■ **Brief**
Every line below from the one containing "Given: Click the shuffle button in bottom bar" through the one containing "Open the Species" must be transcribed exactly. Omit all lines outside that stretch.

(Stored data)

——

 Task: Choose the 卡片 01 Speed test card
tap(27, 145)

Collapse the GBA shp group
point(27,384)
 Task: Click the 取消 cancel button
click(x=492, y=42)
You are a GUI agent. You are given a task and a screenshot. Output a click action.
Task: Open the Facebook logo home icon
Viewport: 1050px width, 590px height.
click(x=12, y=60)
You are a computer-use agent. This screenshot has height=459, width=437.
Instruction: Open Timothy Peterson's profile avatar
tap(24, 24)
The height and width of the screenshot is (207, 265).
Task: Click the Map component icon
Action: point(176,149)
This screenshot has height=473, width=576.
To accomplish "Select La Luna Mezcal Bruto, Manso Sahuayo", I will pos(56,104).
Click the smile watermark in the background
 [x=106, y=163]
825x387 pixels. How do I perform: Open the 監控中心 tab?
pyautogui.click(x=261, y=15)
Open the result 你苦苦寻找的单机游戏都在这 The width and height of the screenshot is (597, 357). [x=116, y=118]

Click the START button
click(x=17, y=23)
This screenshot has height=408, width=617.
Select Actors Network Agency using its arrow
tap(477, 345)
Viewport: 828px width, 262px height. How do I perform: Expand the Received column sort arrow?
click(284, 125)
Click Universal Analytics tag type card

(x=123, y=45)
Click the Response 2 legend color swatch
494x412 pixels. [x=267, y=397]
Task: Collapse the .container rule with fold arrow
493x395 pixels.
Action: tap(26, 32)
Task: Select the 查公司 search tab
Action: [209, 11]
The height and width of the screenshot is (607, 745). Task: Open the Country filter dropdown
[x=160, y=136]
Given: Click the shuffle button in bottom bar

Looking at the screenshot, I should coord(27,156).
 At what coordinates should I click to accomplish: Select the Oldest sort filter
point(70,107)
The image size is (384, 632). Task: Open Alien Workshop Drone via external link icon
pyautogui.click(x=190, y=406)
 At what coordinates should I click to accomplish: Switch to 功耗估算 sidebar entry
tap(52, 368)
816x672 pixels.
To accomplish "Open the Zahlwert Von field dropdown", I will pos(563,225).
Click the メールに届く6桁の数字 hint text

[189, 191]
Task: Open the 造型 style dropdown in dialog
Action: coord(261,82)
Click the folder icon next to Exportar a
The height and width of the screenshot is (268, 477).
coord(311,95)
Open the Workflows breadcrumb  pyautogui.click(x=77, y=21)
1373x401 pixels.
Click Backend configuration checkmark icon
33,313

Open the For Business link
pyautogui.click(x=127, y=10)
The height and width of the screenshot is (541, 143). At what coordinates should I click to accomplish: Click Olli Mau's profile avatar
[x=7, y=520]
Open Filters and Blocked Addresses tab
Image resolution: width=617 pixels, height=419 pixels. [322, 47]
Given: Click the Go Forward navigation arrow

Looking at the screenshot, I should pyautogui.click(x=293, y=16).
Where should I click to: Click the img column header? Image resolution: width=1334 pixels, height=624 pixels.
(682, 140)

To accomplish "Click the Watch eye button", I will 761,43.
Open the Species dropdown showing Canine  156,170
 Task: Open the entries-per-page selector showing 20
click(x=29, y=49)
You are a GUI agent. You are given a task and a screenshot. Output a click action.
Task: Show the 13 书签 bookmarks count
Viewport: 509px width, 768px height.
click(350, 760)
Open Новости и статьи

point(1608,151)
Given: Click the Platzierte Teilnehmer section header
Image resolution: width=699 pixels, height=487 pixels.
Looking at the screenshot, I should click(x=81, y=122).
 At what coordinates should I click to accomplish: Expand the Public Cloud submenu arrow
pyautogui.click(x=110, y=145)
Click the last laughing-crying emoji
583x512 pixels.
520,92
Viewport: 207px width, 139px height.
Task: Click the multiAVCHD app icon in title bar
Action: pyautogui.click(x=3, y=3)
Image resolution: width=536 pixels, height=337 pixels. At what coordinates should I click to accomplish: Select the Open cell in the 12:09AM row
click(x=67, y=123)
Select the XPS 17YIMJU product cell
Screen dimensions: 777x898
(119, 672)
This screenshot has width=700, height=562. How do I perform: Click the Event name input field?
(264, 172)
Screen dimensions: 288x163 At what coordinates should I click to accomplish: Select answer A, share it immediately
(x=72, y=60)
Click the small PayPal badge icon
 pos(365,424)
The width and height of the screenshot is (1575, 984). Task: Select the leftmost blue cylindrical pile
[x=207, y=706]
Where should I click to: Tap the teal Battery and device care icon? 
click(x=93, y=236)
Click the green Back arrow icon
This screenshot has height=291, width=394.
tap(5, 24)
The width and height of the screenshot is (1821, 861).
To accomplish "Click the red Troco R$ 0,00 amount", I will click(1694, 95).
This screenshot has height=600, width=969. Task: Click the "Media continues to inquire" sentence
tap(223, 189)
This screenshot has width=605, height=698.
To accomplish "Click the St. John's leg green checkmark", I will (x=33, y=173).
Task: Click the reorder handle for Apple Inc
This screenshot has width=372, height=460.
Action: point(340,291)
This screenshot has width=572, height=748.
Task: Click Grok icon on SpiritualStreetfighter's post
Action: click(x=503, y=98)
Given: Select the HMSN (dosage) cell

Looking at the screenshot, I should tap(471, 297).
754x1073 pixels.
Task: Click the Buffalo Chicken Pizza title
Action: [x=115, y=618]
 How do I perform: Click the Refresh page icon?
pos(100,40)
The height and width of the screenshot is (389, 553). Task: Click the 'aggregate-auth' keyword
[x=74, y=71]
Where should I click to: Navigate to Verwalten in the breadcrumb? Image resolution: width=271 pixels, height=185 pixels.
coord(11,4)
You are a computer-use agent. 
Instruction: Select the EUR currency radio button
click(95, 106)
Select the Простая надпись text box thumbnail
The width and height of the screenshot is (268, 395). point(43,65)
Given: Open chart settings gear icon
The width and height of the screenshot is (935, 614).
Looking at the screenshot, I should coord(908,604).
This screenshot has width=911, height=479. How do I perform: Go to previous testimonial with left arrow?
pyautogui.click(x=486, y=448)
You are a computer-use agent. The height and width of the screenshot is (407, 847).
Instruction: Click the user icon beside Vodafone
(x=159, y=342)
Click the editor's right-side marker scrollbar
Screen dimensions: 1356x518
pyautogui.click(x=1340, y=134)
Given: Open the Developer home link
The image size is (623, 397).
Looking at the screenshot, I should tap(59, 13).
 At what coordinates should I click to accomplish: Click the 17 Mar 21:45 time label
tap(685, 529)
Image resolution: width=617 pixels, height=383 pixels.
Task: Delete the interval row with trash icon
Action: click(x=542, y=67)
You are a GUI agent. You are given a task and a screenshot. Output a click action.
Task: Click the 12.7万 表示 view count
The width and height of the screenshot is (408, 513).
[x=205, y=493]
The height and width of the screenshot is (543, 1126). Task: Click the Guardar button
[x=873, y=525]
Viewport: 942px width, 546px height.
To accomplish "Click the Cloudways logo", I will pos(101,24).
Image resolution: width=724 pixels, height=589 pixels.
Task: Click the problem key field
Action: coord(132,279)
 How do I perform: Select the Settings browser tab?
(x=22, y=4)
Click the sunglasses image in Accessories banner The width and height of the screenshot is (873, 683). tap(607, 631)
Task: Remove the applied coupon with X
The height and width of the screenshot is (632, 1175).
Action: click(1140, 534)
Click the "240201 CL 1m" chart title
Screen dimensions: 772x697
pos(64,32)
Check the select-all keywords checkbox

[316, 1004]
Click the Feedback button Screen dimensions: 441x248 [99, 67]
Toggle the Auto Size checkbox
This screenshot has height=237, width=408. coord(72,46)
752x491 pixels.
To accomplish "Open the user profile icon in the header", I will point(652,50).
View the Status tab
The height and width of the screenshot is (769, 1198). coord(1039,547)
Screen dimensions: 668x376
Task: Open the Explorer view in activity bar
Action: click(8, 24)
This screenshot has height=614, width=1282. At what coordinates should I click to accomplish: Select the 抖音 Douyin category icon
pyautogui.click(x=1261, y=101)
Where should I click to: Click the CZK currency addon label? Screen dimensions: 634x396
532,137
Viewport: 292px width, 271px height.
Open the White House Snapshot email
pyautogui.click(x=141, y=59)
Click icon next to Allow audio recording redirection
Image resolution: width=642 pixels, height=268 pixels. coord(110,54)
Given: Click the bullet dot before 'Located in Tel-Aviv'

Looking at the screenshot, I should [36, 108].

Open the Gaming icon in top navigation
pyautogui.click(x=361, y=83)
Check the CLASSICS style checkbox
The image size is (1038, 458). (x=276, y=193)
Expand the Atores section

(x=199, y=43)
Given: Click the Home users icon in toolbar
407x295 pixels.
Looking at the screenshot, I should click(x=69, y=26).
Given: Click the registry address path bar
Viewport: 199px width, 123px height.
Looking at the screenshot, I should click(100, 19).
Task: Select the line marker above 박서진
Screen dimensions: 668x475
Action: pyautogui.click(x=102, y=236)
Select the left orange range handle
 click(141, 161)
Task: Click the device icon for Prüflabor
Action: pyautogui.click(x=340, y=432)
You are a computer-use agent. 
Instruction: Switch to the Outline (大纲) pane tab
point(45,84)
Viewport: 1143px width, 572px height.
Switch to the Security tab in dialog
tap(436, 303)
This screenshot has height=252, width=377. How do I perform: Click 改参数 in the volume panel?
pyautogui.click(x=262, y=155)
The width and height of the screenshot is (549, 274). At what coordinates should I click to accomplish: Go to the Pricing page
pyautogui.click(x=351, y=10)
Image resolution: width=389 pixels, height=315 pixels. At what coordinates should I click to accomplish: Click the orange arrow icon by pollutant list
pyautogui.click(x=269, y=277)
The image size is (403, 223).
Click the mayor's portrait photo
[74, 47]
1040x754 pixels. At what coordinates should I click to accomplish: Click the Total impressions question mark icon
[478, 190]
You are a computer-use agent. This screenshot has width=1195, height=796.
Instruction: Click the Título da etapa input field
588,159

——

■ **Answer to the exercise**
Given: Click the shuffle button in bottom bar

Looking at the screenshot, I should coord(27,156).
 At what coordinates should I click to accomplish: Select the Oldest sort filter
point(70,107)
The image size is (384, 632). Task: Open Alien Workshop Drone via external link icon
pyautogui.click(x=190, y=406)
 At what coordinates should I click to accomplish: Switch to 功耗估算 sidebar entry
tap(52, 368)
816x672 pixels.
To accomplish "Open the Zahlwert Von field dropdown", I will pos(563,225).
Click the メールに届く6桁の数字 hint text

[189, 191]
Task: Open the 造型 style dropdown in dialog
Action: coord(261,82)
Click the folder icon next to Exportar a
The height and width of the screenshot is (268, 477).
coord(311,95)
Open the Workflows breadcrumb  pyautogui.click(x=77, y=21)
1373x401 pixels.
Click Backend configuration checkmark icon
33,313

Open the For Business link
pyautogui.click(x=127, y=10)
The height and width of the screenshot is (541, 143). At what coordinates should I click to accomplish: Click Olli Mau's profile avatar
[x=7, y=520]
Open Filters and Blocked Addresses tab
Image resolution: width=617 pixels, height=419 pixels. [322, 47]
Given: Click the Go Forward navigation arrow

Looking at the screenshot, I should pyautogui.click(x=293, y=16).
Where should I click to: Click the img column header? Image resolution: width=1334 pixels, height=624 pixels.
(682, 140)

To accomplish "Click the Watch eye button", I will 761,43.
Open the Species dropdown showing Canine  156,170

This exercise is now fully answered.